Well, yea. That is true. But you add more water because the creatine pulls water into your muscles, making them appear larger and more full.
So if the scale goes up, it’s not fat, it’s just water making you look more jacked. But there’s another reason why creatine freaking rocks.
Your cells use ATP (adenosine triphosphate) for energy. When that energy runs low, you feel sluggish. Now, typically, to get more ATP your body will convert glucose or fatty acids into energy to power its cells. But there’s another way for the body to create more ATP: creatine.
Without going into too much science, because who the hell has time for all those long ass complicated words? You don’t, but I do. And here’s what you need to know about how creatine can increase your bodies energy supply.
Supplementing with creatine increases the amount of creatine phosphate in your muscle cells.
ATP powers your muscles by releasing one phosphate molecule and becomes adenosine diphosphate. And since you have more creatine phosphate in your muscles, your body will send in an enzyme to break apart creatine phosphate and sends that extra phosphate molecule over to the adenosine diphosphate to create, you guessed it: more ATP.
So why would you NOT take creatine?
Almost every study on creatine has found that those who use it have:
- Increased lean body mass;
- Increased strength and power output; and,
- experienced enhanced brain function
Researchers, for more than a few decades, have found that supplementation with five to 20 grams per day is extremely safe and, for those without pre-existing liver problems, devoid of adverse side-effects.
Yes, if you have kidney issues, you should check with your doc before you start using creatine.
“Robbie, hold on. What about that last part above. Creatine can enhance my brain?”
Yep. A few studies have found that creatine is a critical component in maintaining cellular homeostasis, and it has been reported to help protect your brain from neural degeneration. Because creatine also works as a fuel source for your cells, it can be useful as an added, calorie-free energy source for pre-workout nutrition.

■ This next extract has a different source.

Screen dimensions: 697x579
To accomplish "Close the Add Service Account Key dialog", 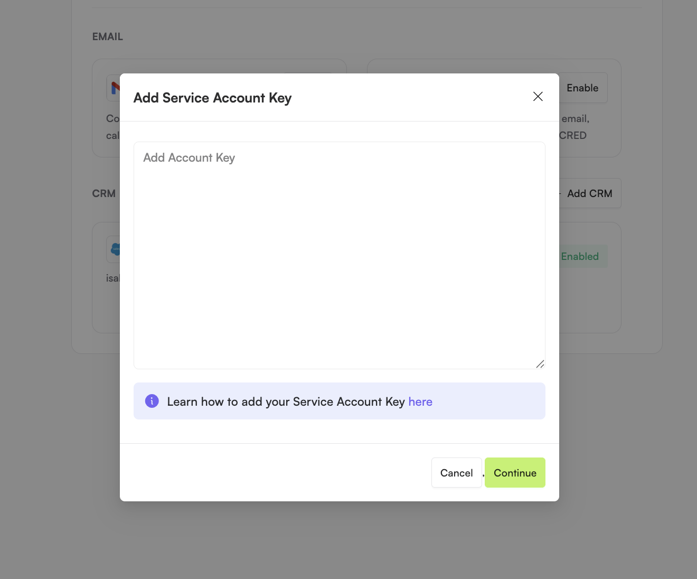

Creatine will help you increase power, retain more lean muscle mass when you are losing body fat, and can give you a much needed cognitive boost.
How to Take Creatine
5g per day is all you need.
[Though, and this is completely anecdotal, I’ve found great benefits from 10g per day (5g pre-workout, 5g post-workout)].
You don’t need to load with 20g per day for one week as once thought. Simply add one serving size to a shake or your morning coffee.

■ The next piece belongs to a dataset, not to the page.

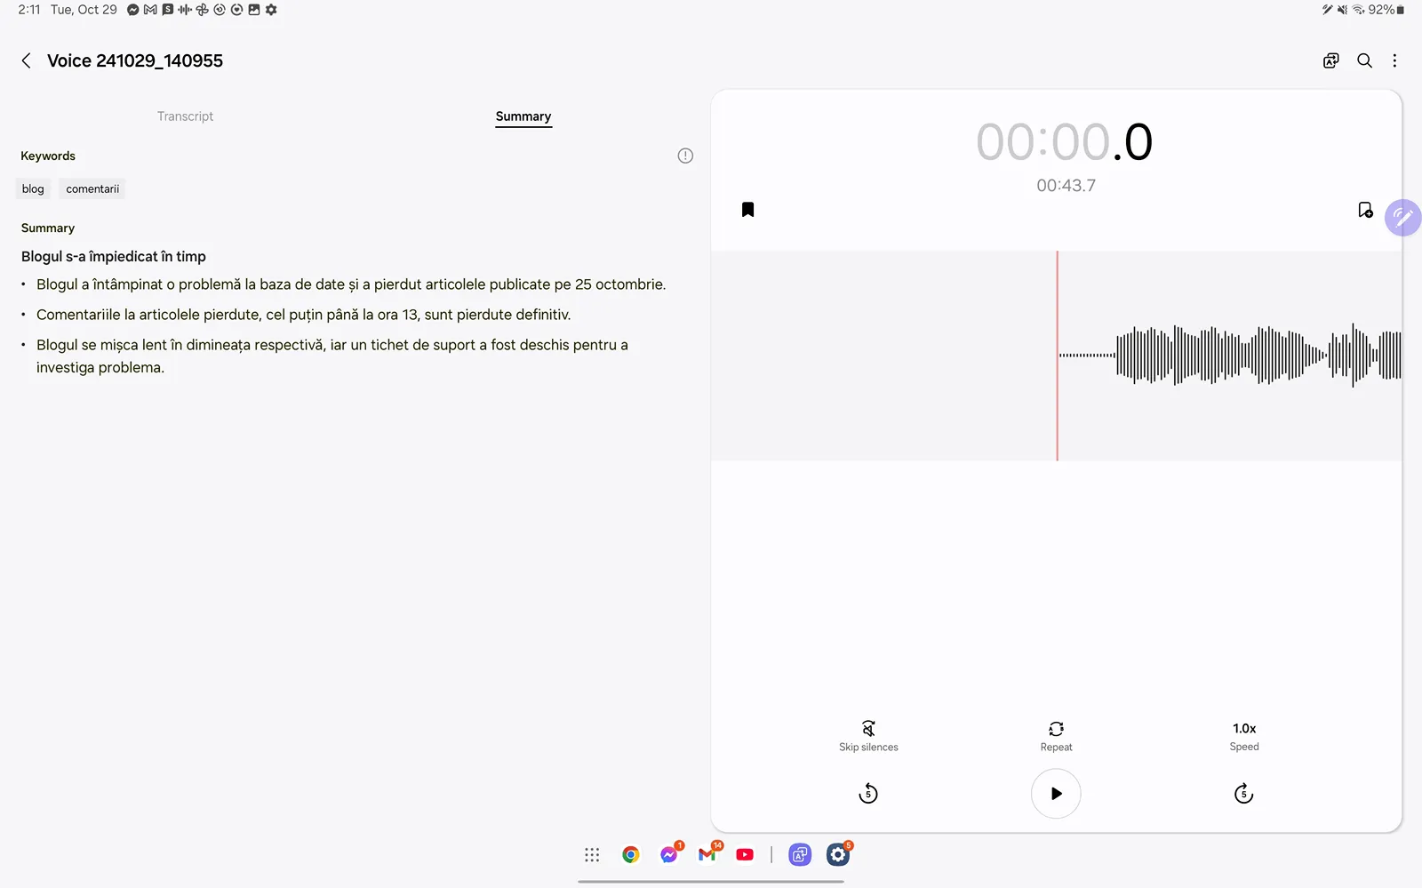Open the three-dot more options menu

point(1394,60)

And no, you don’t need to cycle it either. Your body only needs to cycle things that it can build a tolerance to like caffeine. So all you need to do is take 5g a day every day.

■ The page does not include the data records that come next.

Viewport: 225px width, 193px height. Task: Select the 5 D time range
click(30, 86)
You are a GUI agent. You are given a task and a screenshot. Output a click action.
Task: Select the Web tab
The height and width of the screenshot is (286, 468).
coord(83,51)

What Kind of Creatine is Best?
Creatine monohydrate is all you need. All those other types are just more expensive versions that according to studies don’t do anything else in terms of absorption or muscle gain.
Monohydrate is also super cheap. And you can buy a 6 month supply for less than the cost of going to a non-matinee movie.
Here are three different brands I recommend:
- Bulk Supplements Creatine (1kg [2.2 pounds]) is $18 on Amazon
- MyProtein Creatine (Rated #1 for value and #3 for quality with Labdoor)
Thanks for this great summary Robbie.
No surprise to see you recommend MyProtein creatine too!
I’ve tried that stuff and it’s cheap and damn effective.
It’s great stuff. Bulksupplements has great and cheap creatine as well.